Hence, from the assumption that \(N\) is constant, \(0=\delta N = \delta S + \delta I + \delta R\) we obtain that,

\[R_{0} = 1 + \frac{\delta I}{\delta R}.\] In the function get_sir above, we just set the total population size so that the last day we end up with no Susceptibles.

rt <- tibble(t=raw_tibble[[1]], newI=raw_tibble[[8]],
             newD=diff(c(0,raw_tibble[[5]])))
sir0 <- get_sir(rt,'newI','newD')
R0 <- sir0$R0
n_days <- length(R0)
plot(R0,type="l",main="Chile: R0, lag=0, smoothed with df=15",
      xlab="days after March 3. 2020")
abline(h=1,col="red")
lines(smooth.spline(x=1:n_days,y=R0,df=15),col="blue")

The signal is very weak but recoverable. We collect the last four lines of r code into a function to look at the effect of changing the parameter gamma.

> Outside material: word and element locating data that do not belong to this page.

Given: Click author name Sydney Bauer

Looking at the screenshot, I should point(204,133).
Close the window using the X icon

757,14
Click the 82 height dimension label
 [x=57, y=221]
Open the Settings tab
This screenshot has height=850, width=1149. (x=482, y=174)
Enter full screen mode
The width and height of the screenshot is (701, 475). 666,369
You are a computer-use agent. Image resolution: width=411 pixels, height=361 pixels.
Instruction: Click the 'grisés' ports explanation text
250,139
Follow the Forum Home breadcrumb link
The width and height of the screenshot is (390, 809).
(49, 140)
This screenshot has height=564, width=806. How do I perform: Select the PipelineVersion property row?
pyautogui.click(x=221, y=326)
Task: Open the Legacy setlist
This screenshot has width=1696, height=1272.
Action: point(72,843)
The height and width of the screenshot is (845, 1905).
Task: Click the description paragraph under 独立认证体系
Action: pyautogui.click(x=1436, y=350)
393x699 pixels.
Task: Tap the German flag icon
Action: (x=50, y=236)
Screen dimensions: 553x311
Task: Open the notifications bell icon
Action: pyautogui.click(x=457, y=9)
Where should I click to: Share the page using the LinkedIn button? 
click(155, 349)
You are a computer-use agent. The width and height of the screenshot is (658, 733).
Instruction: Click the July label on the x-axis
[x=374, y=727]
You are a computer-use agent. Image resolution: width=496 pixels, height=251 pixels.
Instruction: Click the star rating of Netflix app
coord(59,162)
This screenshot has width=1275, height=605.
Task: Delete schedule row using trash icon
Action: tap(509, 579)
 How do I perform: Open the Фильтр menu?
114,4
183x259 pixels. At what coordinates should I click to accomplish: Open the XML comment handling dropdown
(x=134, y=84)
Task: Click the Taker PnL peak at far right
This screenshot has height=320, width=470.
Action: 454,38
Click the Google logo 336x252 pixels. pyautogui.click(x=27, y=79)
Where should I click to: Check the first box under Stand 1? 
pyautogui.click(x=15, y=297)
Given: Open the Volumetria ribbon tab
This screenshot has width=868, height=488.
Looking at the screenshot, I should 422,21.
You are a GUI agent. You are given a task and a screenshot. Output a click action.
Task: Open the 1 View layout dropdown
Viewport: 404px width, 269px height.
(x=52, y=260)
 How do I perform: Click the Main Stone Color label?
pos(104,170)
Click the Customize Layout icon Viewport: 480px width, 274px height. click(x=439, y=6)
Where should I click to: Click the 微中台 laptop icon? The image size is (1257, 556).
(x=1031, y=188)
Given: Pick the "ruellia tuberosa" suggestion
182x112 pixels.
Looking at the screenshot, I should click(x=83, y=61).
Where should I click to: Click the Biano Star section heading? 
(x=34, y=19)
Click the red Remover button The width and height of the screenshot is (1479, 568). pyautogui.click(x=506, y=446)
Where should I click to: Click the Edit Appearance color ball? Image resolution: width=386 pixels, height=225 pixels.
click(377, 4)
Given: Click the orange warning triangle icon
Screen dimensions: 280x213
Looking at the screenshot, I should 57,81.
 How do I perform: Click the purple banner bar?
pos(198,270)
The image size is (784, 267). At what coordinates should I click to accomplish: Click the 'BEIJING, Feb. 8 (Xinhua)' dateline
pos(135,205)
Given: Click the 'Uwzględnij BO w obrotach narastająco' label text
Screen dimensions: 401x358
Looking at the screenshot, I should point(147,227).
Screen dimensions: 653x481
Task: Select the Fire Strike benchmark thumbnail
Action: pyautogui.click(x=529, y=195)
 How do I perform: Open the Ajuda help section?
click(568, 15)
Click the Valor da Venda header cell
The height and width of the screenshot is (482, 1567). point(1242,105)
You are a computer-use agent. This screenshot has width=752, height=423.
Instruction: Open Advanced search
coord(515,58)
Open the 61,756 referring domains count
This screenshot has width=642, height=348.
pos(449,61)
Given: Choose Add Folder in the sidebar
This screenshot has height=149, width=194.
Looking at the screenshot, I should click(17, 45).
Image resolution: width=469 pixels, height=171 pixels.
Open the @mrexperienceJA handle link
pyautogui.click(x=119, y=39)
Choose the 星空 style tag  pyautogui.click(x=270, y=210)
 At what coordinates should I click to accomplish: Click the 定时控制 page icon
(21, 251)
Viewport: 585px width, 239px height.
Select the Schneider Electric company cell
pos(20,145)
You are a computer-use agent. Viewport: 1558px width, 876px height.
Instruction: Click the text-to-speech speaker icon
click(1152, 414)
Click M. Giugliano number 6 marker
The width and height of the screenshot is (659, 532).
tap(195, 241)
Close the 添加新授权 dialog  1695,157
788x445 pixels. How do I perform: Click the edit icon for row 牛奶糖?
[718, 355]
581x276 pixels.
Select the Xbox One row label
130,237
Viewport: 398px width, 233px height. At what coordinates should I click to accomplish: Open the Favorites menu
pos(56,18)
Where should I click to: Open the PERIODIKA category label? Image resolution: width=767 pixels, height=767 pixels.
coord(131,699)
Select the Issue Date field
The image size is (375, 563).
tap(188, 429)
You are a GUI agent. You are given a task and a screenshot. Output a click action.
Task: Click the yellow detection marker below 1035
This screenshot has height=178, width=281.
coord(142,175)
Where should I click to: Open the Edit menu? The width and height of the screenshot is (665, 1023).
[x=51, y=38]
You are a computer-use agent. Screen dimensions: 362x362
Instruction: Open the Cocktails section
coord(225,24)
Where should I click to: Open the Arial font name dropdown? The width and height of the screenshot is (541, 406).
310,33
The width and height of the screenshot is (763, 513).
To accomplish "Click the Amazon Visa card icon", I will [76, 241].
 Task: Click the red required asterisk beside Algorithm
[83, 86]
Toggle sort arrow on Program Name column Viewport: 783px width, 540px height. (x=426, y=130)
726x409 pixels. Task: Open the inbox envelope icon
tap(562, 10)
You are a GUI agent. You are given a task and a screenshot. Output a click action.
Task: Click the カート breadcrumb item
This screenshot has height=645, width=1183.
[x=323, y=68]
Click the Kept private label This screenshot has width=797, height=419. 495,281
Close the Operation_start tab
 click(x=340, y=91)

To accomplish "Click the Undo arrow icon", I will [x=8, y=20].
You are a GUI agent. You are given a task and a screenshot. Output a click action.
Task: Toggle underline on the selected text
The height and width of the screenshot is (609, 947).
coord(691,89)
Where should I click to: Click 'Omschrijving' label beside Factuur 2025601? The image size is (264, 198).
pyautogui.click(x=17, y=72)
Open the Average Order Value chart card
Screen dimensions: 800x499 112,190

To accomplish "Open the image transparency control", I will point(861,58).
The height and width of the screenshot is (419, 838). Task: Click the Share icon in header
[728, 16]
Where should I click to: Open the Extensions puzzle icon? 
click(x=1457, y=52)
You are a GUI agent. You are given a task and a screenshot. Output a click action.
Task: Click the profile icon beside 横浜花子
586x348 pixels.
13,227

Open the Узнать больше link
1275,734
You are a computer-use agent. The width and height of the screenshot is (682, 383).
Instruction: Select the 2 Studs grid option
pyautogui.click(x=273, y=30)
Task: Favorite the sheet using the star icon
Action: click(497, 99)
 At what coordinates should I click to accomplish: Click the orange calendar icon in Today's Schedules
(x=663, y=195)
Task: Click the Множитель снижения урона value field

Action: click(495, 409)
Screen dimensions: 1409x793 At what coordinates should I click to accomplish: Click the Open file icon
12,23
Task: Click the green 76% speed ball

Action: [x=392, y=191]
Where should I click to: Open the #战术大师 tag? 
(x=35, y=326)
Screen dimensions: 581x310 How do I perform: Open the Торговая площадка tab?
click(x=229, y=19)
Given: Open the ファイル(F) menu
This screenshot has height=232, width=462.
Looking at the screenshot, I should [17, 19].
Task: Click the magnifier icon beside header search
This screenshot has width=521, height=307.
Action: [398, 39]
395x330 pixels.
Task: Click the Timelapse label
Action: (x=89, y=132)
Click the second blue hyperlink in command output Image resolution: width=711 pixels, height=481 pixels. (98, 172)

pR0 <- function(g=0,df=15,tib=rt) {
  sir <- get_sir(tib,'newI','newD',gamma=g)
  R0 <- sir$R0
  R0[1:(g+1)] <- 1   # regularize the Inf
  n_days <- length(R0)
  plot(R0,type="l",xlab="days after 2020-03-03",
        main=paste("Chile: R0, lag=",g," smoothed with df=",df))
  abline(h=1,col="red")
  lines(smooth.spline(x=1:n_days,y=R0,df=15),col="blue")
}

Seven days lag:

pR0(g=7)

Four days lag:

pR0(g=4)

Two days lag:

pR0(2)

One day lag:

pR0(1)

Conclusion

The choice of lag (i.e. the \(\gamma\) parameter) does affect the estimation of \(R_{0}\) but the overall picture of a bump during the first month and two smaller bumps the last month seems stable across different lags.

It seems clear that asymptomatic infectives should (on average) infect more people that the infectives with symptoms. A model incorporating this prior information should be better.

On the other hand, without a model for the two species of infectives, symptomatic and asymptomatic, it seems reasonable to remove all the observed infectives at the time of observation (i.e. lag=0). Since, once someone knows s/he is infected it is unlikely to continue infecting others.